Welche Stummfilme schreien förmlich nach einer musikalischen Wiederentdeckung? Gibt es neue Funde oder Schätze, die noch irgendwo schlummern?
Kaum von der Öffentlichkeit bemerkt wurden in den letzten Jahren tatsächlich einige Schätze von Originalmusiken geborgen, die fast hundert Jahre unbemerkt in Archiven oder Sammlungen vor sich hin schlummerten. Man muss hier wirklich von Schätzen sprechen, denn diese Originalkompositionen waren eine absolute Seltenheit und Prozentual im Vergleich zur Gesamtfilmproduktion wohl kaum abbildbar. Umso trauriger ist es, dass unter diesen wenigen Werken etliche auch noch immer verschollen sind. 2018 beispielsweise konnte Richard Siedhoff die großartige Originalmusik zu Paul Wegeners berühmtem Golem-Film von 1920 wiederentdecken und rekonstruieren, die vom weitgehend unbekannten Filmkomponisten Hans Landsberger stammt. Das Werk konnte ich mit dem Filmorchester Babelsberg einspielen und in der Kammerorchesterfassung mit der Staatskapelle Weimar im vergangenen Jahr aufführen. Dann tauchte 2019 im Zuge der Filmrestaurierung von Lupu Picks Sylvester die Originalmusik von Klaus Pringsheim in Kanada wieder auf und wurde bereits von Frank Strobel und dem MDR-Sinfonieorchester eingespielt. Und ich selbst hatte das Glück, dass mir Ende letzten Jahres der Klavierauszug zu Ernst Lubitschs Sumurun mit der Originalmusik von Victor Hollaender in die Hände fiel. Ich orchestriere sie gerade neu und hoffe, sie bald der Öffentlichkeit vorstellen zu können.

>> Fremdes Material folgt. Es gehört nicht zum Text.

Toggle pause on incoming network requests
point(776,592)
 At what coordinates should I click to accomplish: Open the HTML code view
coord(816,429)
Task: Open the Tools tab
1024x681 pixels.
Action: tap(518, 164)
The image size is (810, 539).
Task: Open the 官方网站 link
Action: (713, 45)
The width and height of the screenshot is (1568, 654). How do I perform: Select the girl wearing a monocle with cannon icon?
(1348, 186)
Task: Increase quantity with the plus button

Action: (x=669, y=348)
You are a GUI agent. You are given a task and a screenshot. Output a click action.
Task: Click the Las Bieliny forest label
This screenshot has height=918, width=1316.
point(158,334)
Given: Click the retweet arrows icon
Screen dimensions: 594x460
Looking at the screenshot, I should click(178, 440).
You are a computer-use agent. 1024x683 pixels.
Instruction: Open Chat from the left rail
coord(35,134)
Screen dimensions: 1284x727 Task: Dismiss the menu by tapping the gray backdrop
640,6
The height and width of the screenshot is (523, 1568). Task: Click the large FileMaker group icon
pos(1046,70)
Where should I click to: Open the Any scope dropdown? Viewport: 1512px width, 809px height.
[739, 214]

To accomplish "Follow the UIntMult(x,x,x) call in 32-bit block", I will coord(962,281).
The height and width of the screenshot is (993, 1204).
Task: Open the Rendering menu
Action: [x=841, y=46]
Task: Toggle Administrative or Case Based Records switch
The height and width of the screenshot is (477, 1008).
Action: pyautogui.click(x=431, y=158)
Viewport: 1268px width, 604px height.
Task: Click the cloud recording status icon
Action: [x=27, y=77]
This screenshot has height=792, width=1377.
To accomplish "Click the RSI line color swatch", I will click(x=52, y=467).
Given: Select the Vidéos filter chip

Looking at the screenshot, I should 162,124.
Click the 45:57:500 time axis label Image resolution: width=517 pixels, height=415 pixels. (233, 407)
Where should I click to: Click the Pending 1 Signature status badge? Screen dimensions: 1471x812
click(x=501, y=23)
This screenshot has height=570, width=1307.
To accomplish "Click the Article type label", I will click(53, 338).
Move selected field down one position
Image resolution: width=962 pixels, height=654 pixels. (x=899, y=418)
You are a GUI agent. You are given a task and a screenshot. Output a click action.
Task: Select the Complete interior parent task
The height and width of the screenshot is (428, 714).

Man könnte also momentan von einer Art Goldgräberstimmung sprechen, zu entdecken sind Werke von Komponisten wie Friedrich Hollaender, Ernst Riege, Wilhelm Löwitt, Edmund Meisel, dem erwähnten Hans Landsberger. Und das sind nur Komponisten aus Deutschland. Interessant wäre auch, in den Filmnationen Italien, Frankreich, USA, England, Russland und auch in Osteuropa nach verschollenen Originalmusiken zu Stummfilmen zu suchen. Da wartet bestimmt noch einiges auf seine Entdeckung.
Haben Sie vielen Dank für das Gespräch!